My Memory Lane Is Littered With Poems

So I’ve started up on the going-through-boxes bit of moving: digging up, spreading out, wrenching off dusty lids and getting elbow-deep in scraps of memories—you know, the “ugh” of the to-do list. Not so much because it’s tedious and time-consuming, but more because of what it opens, draws you back into—old mix tapes and yellowed papers and skinny sheets of photo negatives, the cluttered corners of your own life.

So I brew a phat cup of coffee and put on a song that seems fitting (even if it’s just the shitty YouTube version) and let the confetti of my life explode across the bedroom floor.

It’s a kind of Memory Lane without street patterns or building numbers (and so in that way, kind of like Phnom Penh itself)—just a hodgepodge of unordered relics and artifacts. Memories are one thing, because you can distort them, whether you mean to or not; you can warp them over time, into what you want them to be or need them to be. The actual physical crap you accumulate is more like the facts—the hard, plastic facts, an old bedside clock covered in stickers—of what your life is and has been. If an autobiography is the facts, and a memoir is the memories (and thus inherently flawed, and those flaws often telling us more than the facts), then my room and my life have turned into an explosion of upturned facts, mini-autobiographies presented non-sequentially, with just a dusty trail of memory to string together any narrative meaning.

And you start to wonder, from an anthropological standpoint, what your life would look like to someone, if all they had to look at were your possessions. (I think there was actually an MTV dating show with that as the premise, and I’m embarrassed that I know that.) But this is more than just your possessions—the things you’ve saved. They tell a kind of story, it seems, about you, one that you probably couldn’t tell yourself—one that you’re probably only vaguely aware exists.

Old fake ID, never once used to drink, only to get into shows.

Sketch by an old ex-boyfriend, found in a notepad

Show flier, and about 100 old Gilman cards. #scenecred

Second print piece I ever published, in August 2000.

New Kids On The Block newsletter I self-published back in the 2nd grade. Note the rub-on letters. #scenecred

45-page novella I wrote in the 4th grade, about little girls who had a secret club.

Mountain o' notebooks, zines, poems, etc.

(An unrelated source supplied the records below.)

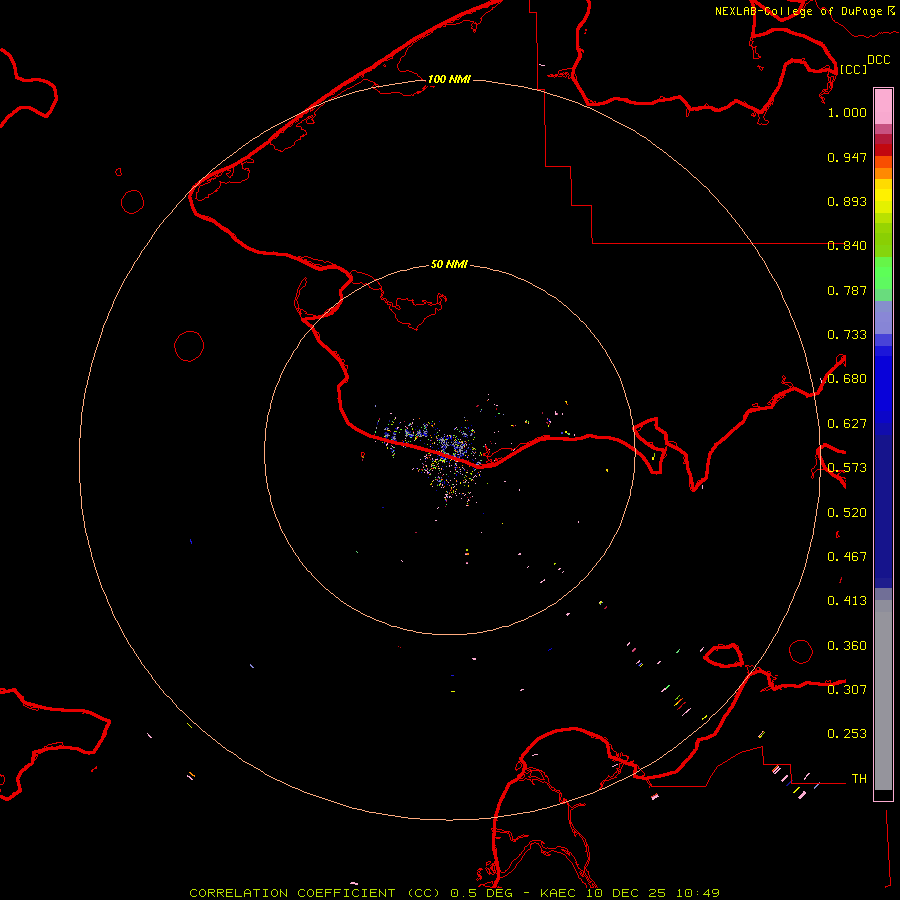The height and width of the screenshot is (900, 900).
Task: Click the 1.000 value on the scale
Action: [x=847, y=113]
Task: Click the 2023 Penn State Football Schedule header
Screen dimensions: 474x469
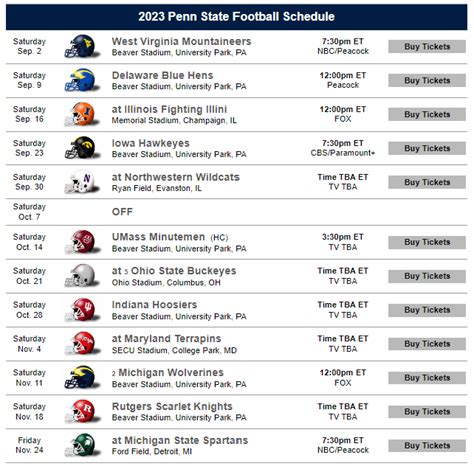Action: [x=237, y=17]
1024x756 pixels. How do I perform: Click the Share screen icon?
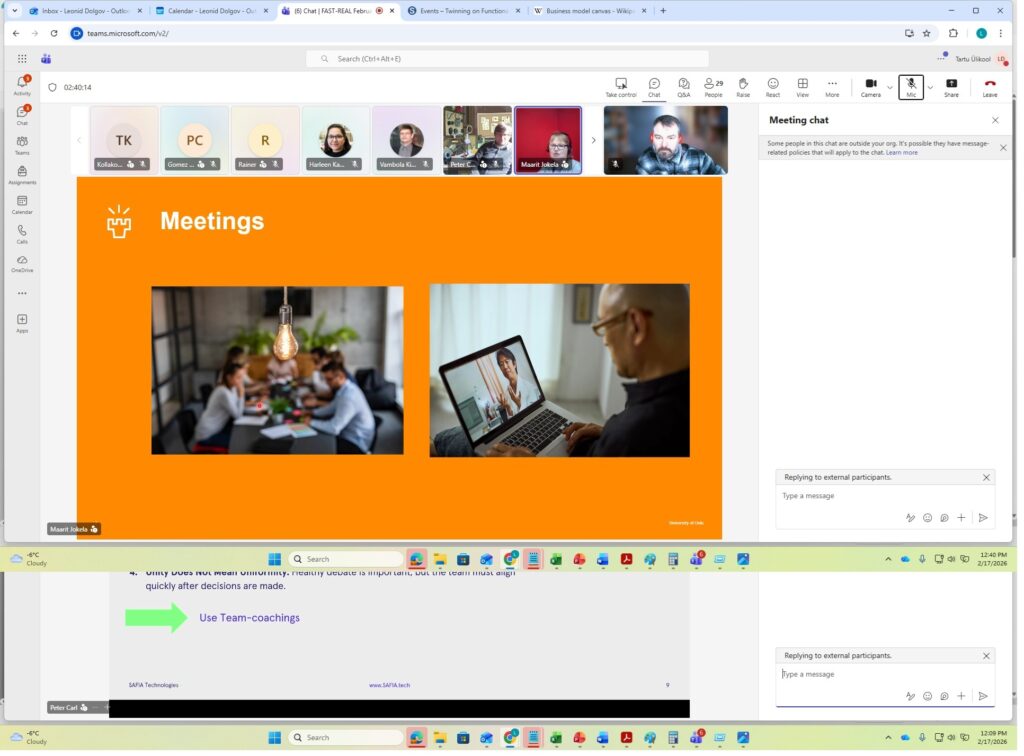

And I think if you looked at it, without knowing me, you’d think, “Holy shit, this girl loves to write.” Cause that’s what I thought—surprised by it, startled like an animal in the lights of it, the reams of evidence—which I guess goes to show you how little you can know yourself. Like I’d forgotten, you know, how much writing has always been with me: the poetry and the zines and the pseudo-chapter books and the stories I dictated to my dad before I even knew how to write, that he transcribed for me and I somehow saved, in a dusty old box all these years later.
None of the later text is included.